**What you need to do:**
In the entries below, find every line with the string "This" and copy it.

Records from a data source
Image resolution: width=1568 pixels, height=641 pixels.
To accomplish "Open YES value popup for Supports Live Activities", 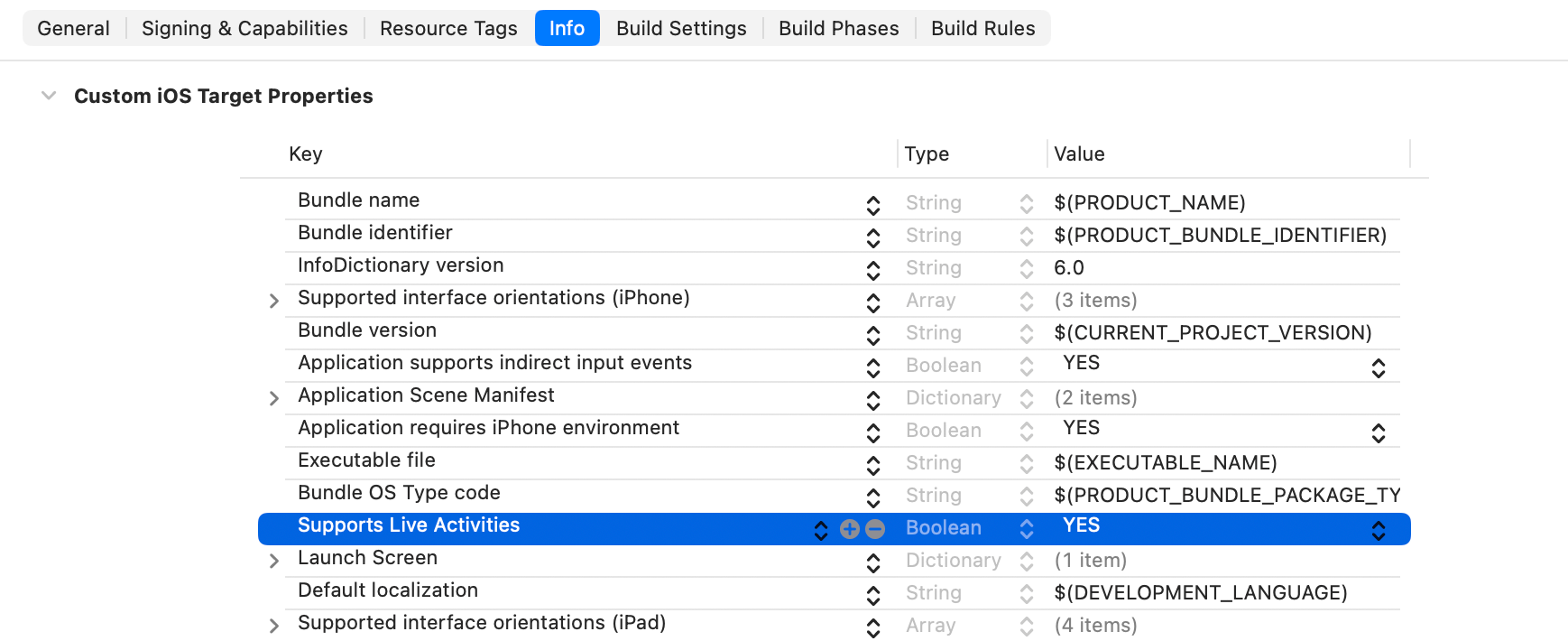I will (x=1378, y=530).
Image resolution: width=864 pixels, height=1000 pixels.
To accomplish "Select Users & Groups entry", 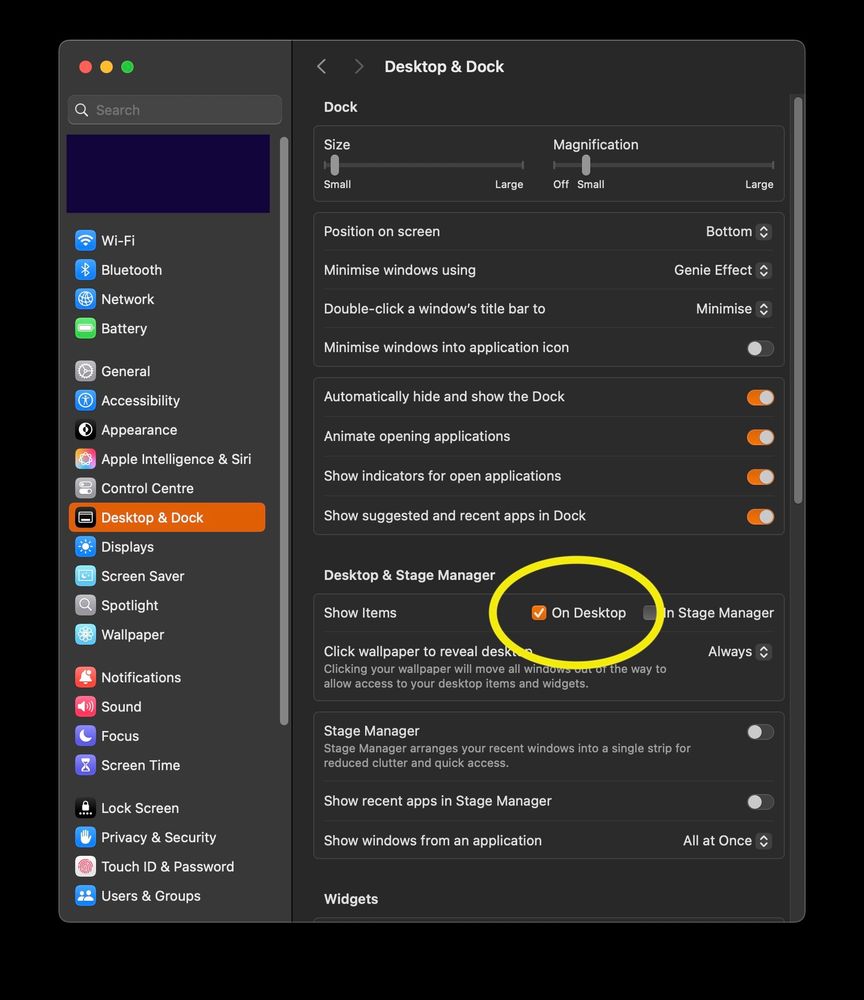I will [154, 896].
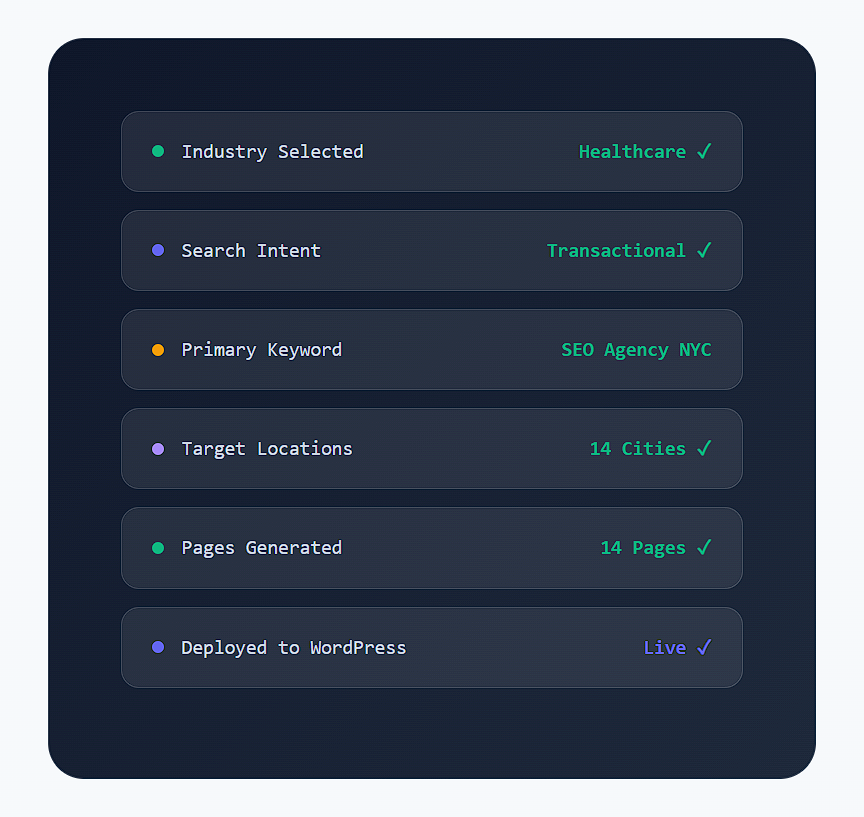Image resolution: width=864 pixels, height=817 pixels.
Task: Click the SEO Agency NYC keyword
Action: 636,350
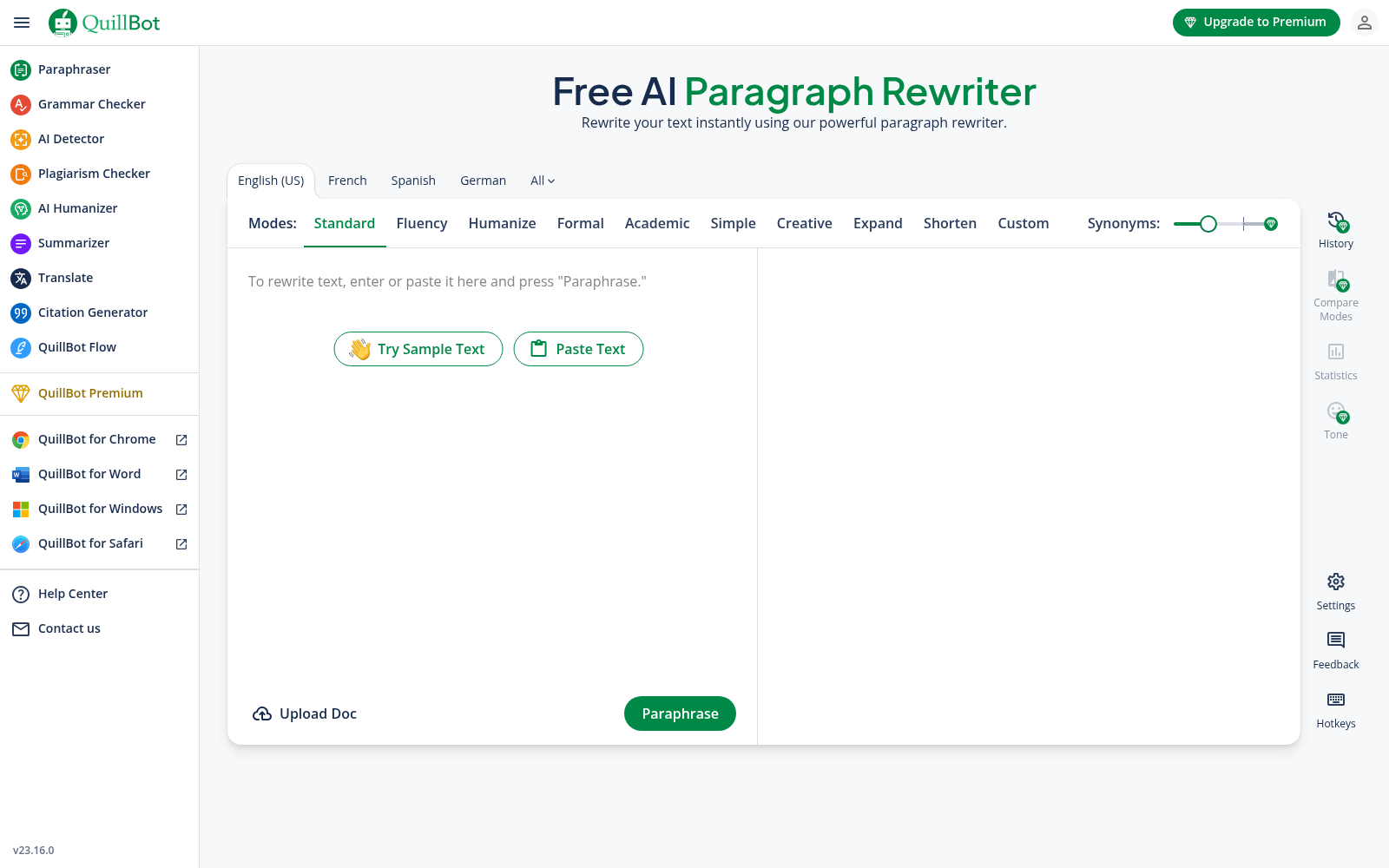Open the Grammar Checker tool in sidebar

tap(91, 104)
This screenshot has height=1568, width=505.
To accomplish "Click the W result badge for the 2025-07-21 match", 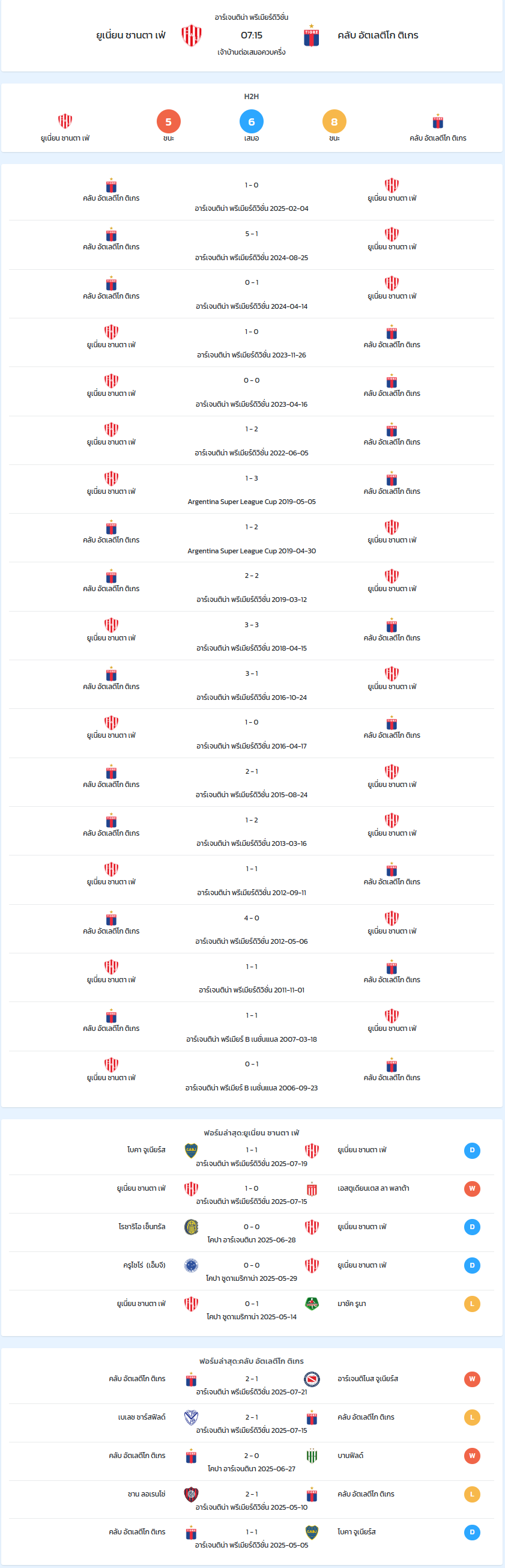I will coord(472,1379).
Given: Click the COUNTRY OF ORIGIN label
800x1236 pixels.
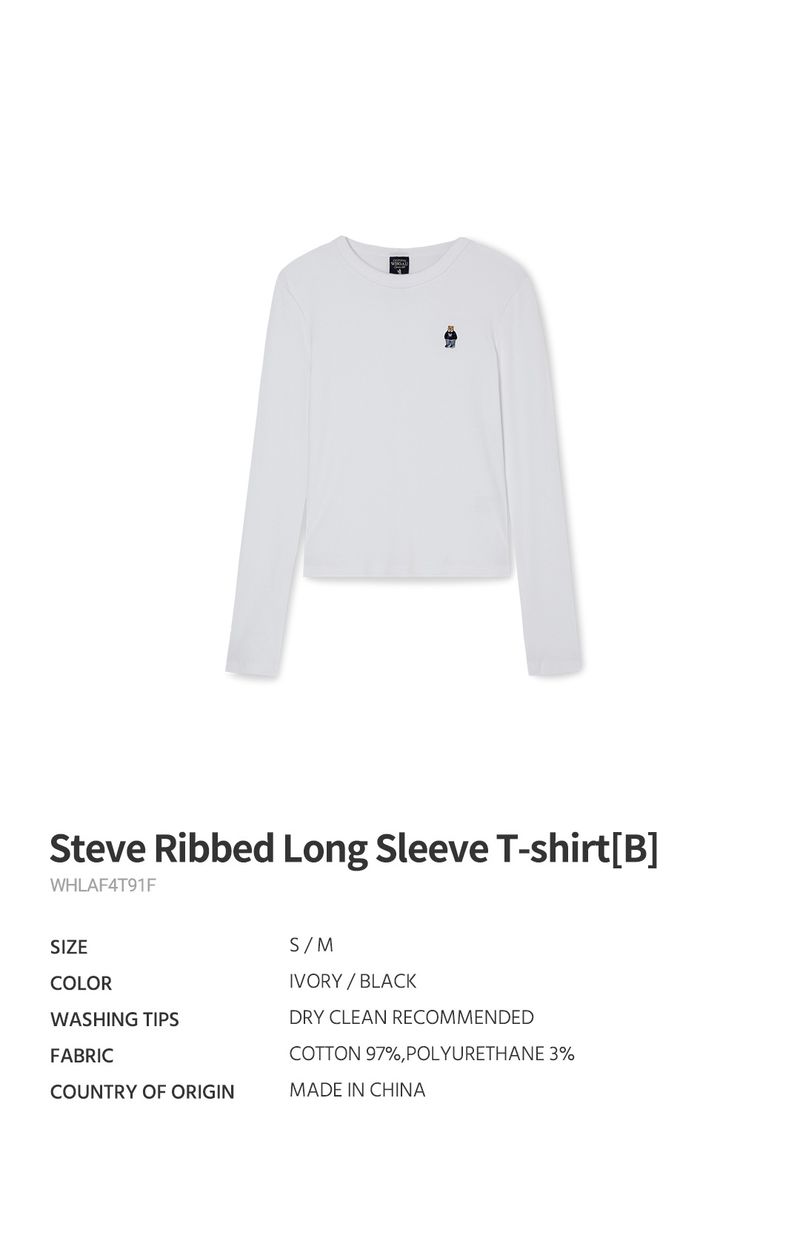Looking at the screenshot, I should (x=142, y=1091).
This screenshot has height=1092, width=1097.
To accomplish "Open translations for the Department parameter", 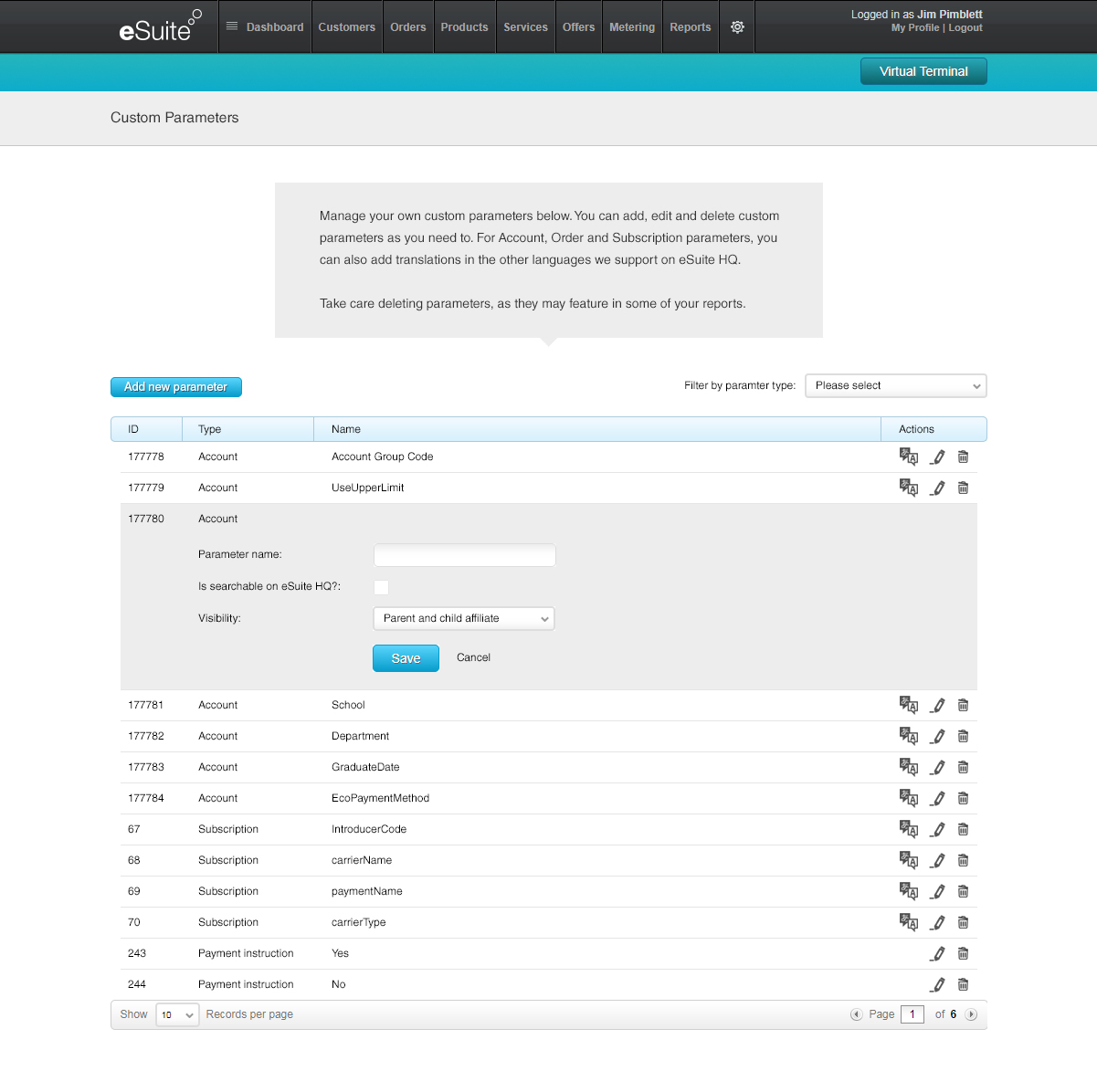I will pyautogui.click(x=908, y=736).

**Answer space:**
This screenshot has height=1568, width=505.
This screenshot has height=1092, width=1097.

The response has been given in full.